Outbreak-size distributions under fluctuating rates
Jason Hindes, Luis Mier-y-Teran-Romero, Ira B. Schwartz, and Michael, Assaf

TL;DR
This paper analyzes how stochastic fluctuations in infection and recovery rates affect outbreak size distributions in the SIR model, providing analytical solutions and insights into noise effects on epidemic variability.
Contribution
It introduces a model with Ornstein-Uhlenbeck processes for rates, deriving analytical outbreak-size distributions for different noise regimes, and compares demographic and reaction-rate noise impacts.
Findings
Outbreak-size distribution can be highly skewed with large fluctuations.
Slowly varying reaction-rate noise diminishes demographic noise effects.

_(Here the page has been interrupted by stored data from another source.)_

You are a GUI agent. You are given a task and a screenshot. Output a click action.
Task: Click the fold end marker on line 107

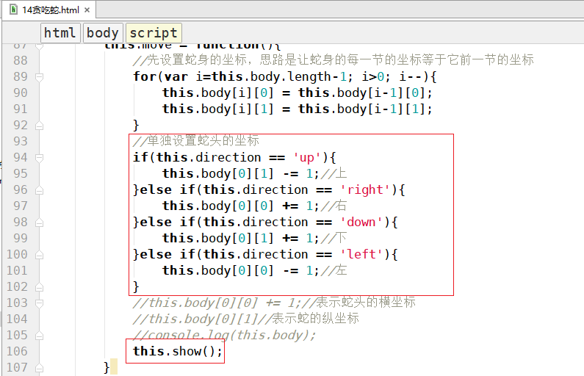(38, 367)
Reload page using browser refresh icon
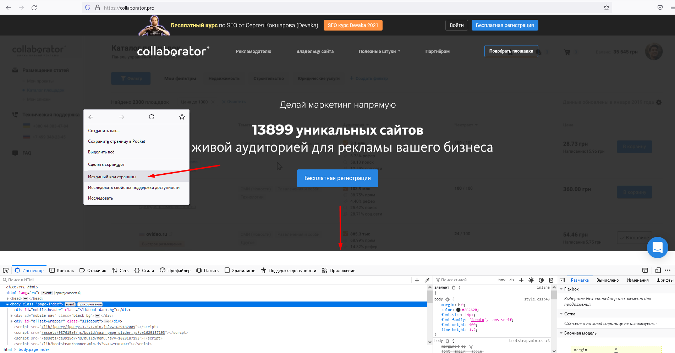This screenshot has height=353, width=675. pos(34,8)
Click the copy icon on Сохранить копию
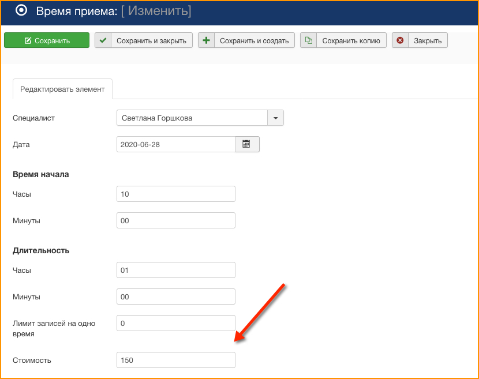479x379 pixels. tap(309, 40)
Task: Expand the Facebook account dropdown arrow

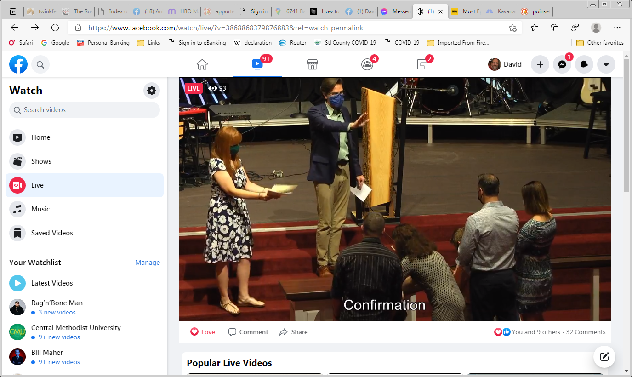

Crossover to white-noise regime occurs near the recovery time scale.
Abstract
We study the effect of noisy infection (contact) and recovery rates on the distribution of outbreak sizes in the stochastic SIR model. The rates are modeled as Ornstein-Uhlenbeck processes with finite correlation time and variance, which we illustrate using outbreak data from the RSV 2019-2020 season in the US. In the limit of large populations, we find analytical solutions for the outbreak-size distribution in the long-correlated (adiabatic) and short-correlated (white) noise regimes, and demonstrate that the distribution can be highly skewed with significant probabilities for large fluctuations away from mean-field theory. Furthermore, we assess the relative contribution of demographic and reaction-rate noise on the outbreak-size variance, and show that demographic noise becomes irrelevant in the presence of slowly varying reaction-rate noise but persists for large system sizes if the…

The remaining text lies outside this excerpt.